(RECORDED DATA Opens)

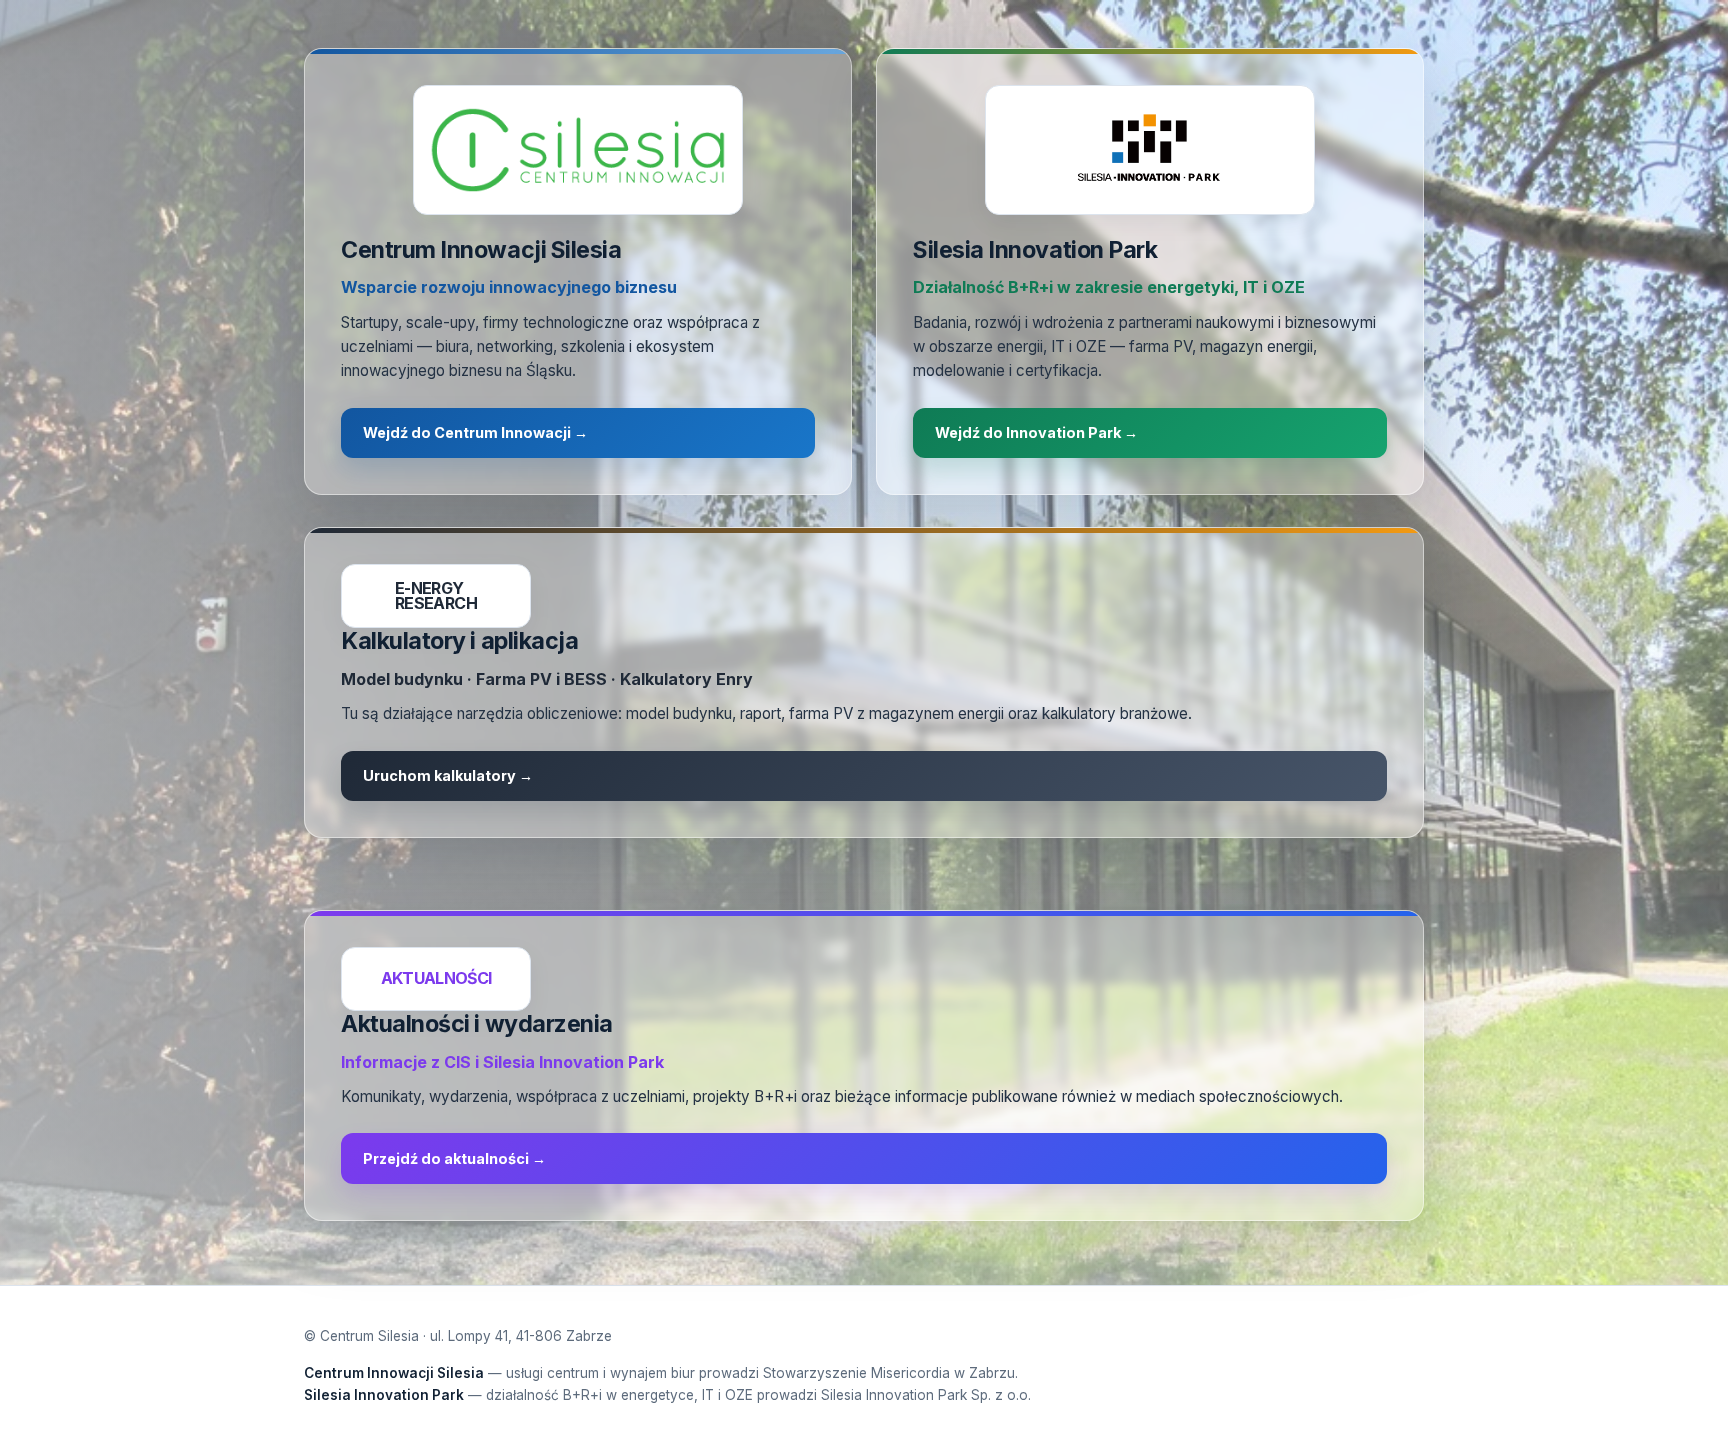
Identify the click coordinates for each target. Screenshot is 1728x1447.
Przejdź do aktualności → (454, 1158)
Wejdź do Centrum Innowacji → (475, 432)
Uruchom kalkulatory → (448, 775)
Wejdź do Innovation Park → (1036, 432)
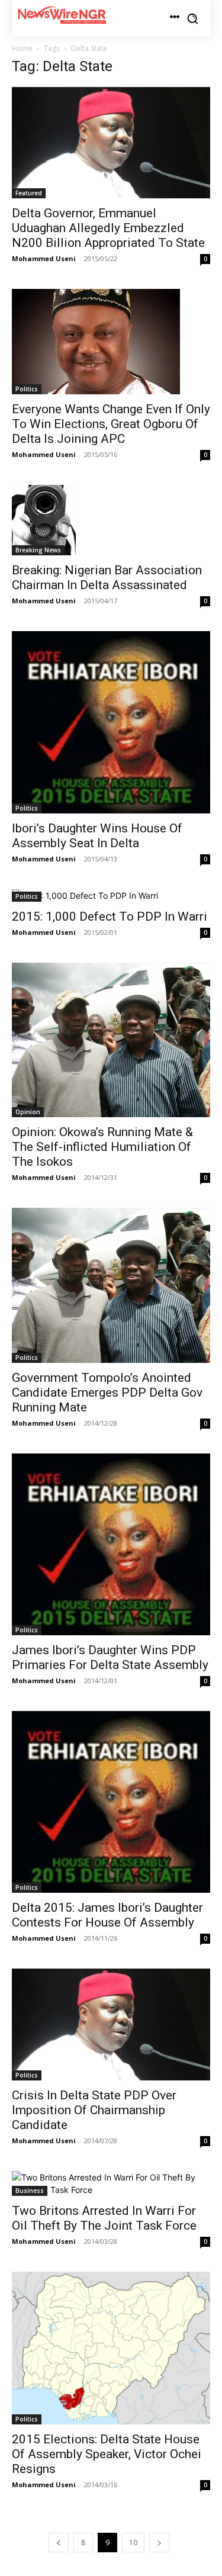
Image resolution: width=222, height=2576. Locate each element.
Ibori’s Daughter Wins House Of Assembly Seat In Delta (97, 835)
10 (133, 2543)
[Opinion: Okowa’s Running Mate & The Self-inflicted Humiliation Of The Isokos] (111, 1040)
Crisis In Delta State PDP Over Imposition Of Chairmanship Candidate (94, 2110)
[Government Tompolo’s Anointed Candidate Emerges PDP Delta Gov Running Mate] (111, 1285)
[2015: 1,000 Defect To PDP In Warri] (111, 895)
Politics (26, 389)
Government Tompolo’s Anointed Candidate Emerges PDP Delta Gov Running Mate (107, 1392)
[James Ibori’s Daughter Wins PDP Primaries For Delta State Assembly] (111, 1544)
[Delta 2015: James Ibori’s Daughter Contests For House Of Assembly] (111, 1802)
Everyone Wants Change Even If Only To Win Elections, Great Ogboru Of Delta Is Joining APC (111, 424)
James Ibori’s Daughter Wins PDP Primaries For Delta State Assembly (110, 1657)
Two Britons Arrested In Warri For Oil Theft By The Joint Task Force (104, 2218)
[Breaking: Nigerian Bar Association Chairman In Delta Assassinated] (111, 520)
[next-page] (159, 2542)
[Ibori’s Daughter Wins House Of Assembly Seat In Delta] (111, 722)
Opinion (27, 1112)
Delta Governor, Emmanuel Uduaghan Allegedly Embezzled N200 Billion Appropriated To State (108, 228)
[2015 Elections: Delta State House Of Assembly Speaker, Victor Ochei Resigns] (111, 2348)
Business (29, 2190)
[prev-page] (59, 2542)
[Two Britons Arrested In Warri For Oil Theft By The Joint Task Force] (111, 2183)
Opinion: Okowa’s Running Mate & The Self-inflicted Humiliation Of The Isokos (102, 1147)
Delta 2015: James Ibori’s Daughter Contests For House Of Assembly (107, 1914)
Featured (28, 193)
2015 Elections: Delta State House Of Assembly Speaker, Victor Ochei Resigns (106, 2454)
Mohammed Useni (44, 258)
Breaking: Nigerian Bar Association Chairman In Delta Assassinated (107, 577)
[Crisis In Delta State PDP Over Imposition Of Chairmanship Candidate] (111, 2024)
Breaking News (38, 550)
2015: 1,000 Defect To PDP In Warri (109, 916)
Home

(RECORDED DATA Closes)

## TASK ITEM
State how many lines above include the word "Speaker", and nothing more.

## OUTPUT
2